Une analyse qualitative approfondie, basée sur 22 focus groupes regroupant 274 femmes des régions de l'Oriental et de Casablanca-Settat, révèle une série de défis complexes et interconnectés. Parmi ceux-ci, le « refus familial » émerge comme un obstacle majeur, souvent exprimé par le conjoint et influencé par les normes sociales et culturelles même en cas de besoin financier. Cette opposition est plus prononcée dans l'Oriental que dans Casablanca-Settat, illustrant des attitudes régionales variées envers l'emploi féminin. Parallèlement, Les contraintes économiques peuvent temporairement transgresser les normes sociales traditionnelles, conduisant à une réévaluation des attitudes envers le travail féminin, notamment à Casablanca-Settat où « le besoin financier » peut favoriser l'acceptation de l'emploi des femmes.

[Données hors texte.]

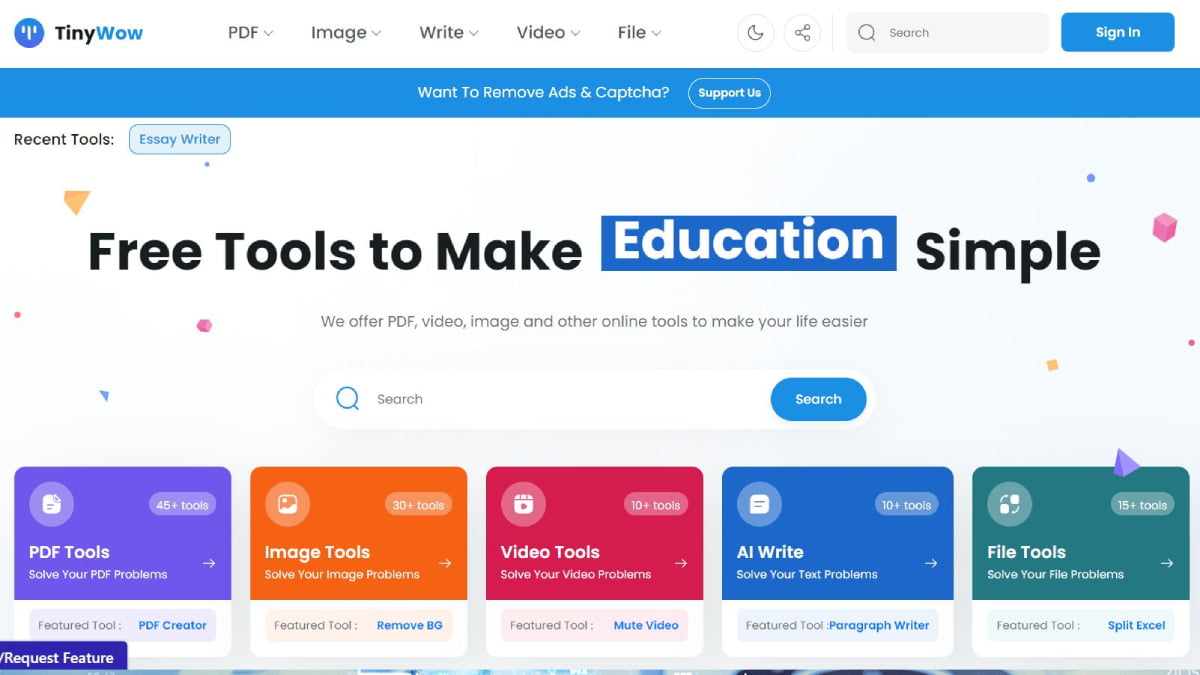Click the main hero search field
The height and width of the screenshot is (675, 1200).
coord(560,399)
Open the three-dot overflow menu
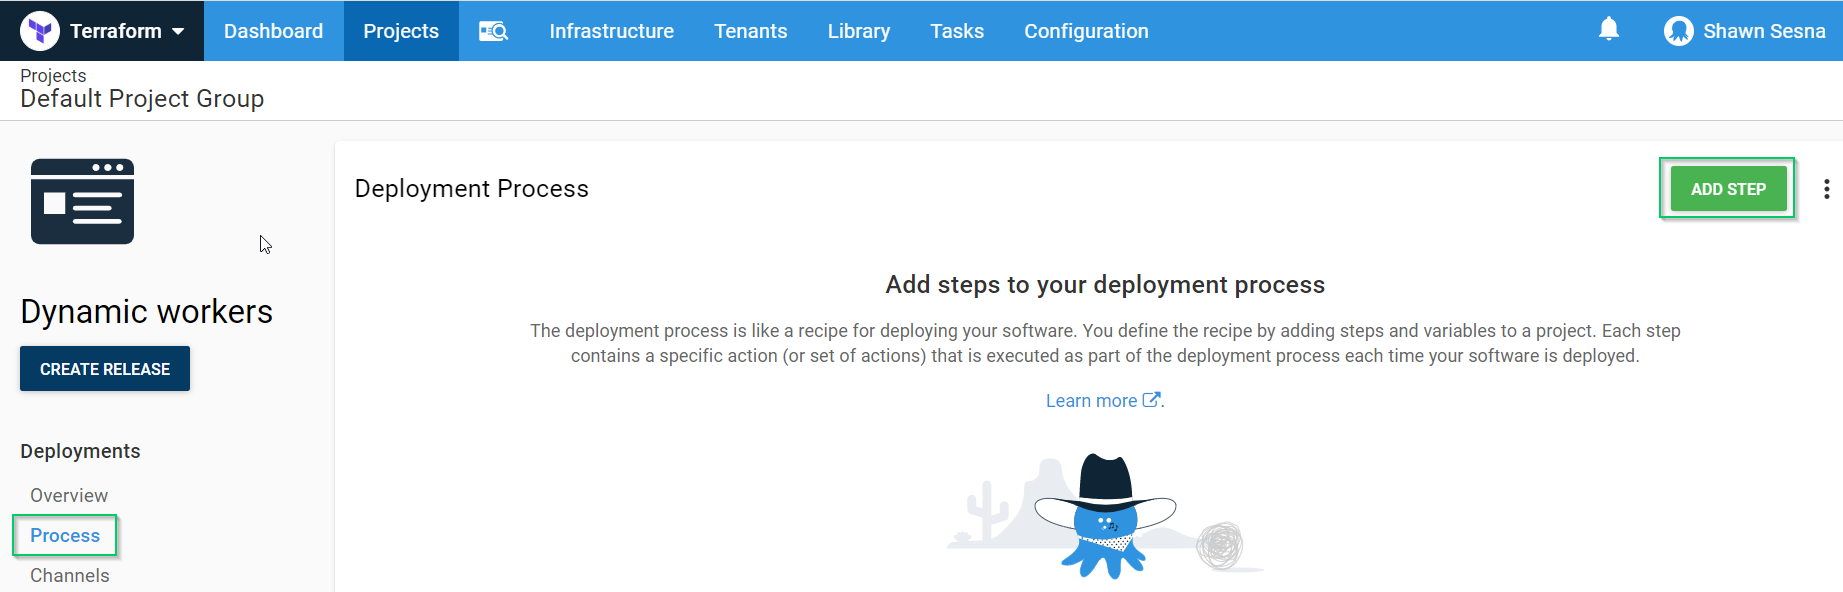 pos(1826,189)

De plus, « la nature du travail » est un autre facteur majeur. Ainsi, les emplois dans la fonction publique sont mieux acceptés socialement que ceux dans des domaines traditionnellement féminins comme l'esthétique ou la couture. Cette différence de perception est plus marquée dans l'Oriental que dans Casablanca-Settat. La charge mentale et la conciliation travail-famille s’ajoute également à la liste. La gestion déséquilibrée des responsabilités domestiques crée une charge mentale importante pour les femmes, en particulier à Casablanca-Settat. Dans l'Oriental, un soutien familial plus substantiel peut alléger cette charge. Enfin, les conditions de travail, y compris les inégalités salariales, l’harcèlement, l'abus et la discrimination représentent des défis supplémentaires pour les femmes cherchant à s'intégrer professionnellement. La précarité des contrats et les salaires insuffisants sont des obstacles supplémentaires, plus prononcés dans l'Oriental que dans Casablanca-Settat.

Recommandations phares

Pour le HCP, ces résultats soulignent l'importance d'adopter des politiques publiques transformatrices pour promouvoir l'égalité des genres et l'inclusion des femmes sur le marché du travail, en tenant compte des spécificités régionales et des normes sociales. Le HCP préconise aussi de promouvoir une culture de l'égalité, notamment en termes d’accès à l’éducation pour les filles et d’encouragement à la scolarisation et à la formation continue des femmes. Il précise également que les politiques publiques devraient être accompagnées de mesures facilitant la conciliation entre vie professionnelle et obligations familiales, telles que l’investissement dans les services permettant la tertiarisation des tâches domestiques et le développement des services de garde d'enfants accessibles.